Saved data entries
■ ■ ■ ■ ■
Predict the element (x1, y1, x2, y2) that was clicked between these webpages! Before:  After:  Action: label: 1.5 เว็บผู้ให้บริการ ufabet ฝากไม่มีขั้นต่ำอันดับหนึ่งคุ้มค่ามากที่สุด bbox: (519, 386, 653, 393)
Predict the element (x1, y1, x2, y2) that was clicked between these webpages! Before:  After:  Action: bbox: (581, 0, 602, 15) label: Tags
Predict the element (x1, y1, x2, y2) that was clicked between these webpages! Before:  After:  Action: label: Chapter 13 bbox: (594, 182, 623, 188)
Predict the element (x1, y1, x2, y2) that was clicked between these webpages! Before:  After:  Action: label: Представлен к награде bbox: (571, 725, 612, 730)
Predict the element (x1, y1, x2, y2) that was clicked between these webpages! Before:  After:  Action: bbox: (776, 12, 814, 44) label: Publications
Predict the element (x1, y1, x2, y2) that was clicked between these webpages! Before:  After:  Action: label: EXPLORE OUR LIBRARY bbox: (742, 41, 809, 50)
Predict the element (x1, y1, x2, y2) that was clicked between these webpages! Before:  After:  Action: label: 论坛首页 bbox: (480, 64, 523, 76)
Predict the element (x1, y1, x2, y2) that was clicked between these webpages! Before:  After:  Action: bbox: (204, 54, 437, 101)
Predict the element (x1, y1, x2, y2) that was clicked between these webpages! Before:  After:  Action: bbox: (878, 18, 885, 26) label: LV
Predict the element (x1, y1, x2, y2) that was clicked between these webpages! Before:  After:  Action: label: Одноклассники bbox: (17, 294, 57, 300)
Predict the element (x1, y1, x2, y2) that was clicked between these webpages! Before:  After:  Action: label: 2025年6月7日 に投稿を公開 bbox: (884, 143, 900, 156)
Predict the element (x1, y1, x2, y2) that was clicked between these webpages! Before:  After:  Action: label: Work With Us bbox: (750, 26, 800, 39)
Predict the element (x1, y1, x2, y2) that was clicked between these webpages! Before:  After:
■ ■ ■ ■ ■
Request - Begin at the line that contains "64, 523, 76)" and continue through the end of the material, rewriting those lines with "webpages" swapped for "pages" and nothing else changed.

Problem solution -
Predict the element (x1, y1, x2, y2) that was clicked between these pages! Before:  After:  Action: label: 论坛首页 bbox: (480, 64, 523, 76)
Predict the element (x1, y1, x2, y2) that was clicked between these pages! Before:  After:  Action: bbox: (204, 54, 437, 101)
Predict the element (x1, y1, x2, y2) that was clicked between these pages! Before:  After:  Action: bbox: (878, 18, 885, 26) label: LV
Predict the element (x1, y1, x2, y2) that was clicked between these pages! Before:  After:  Action: label: Одноклассники bbox: (17, 294, 57, 300)
Predict the element (x1, y1, x2, y2) that was clicked between these pages! Before:  After:  Action: label: 2025年6月7日 に投稿を公開 bbox: (884, 143, 900, 156)
Predict the element (x1, y1, x2, y2) that was clicked between these pages! Before:  After:  Action: label: Work With Us bbox: (750, 26, 800, 39)
Predict the element (x1, y1, x2, y2) that was clicked between these pages! Before:  After:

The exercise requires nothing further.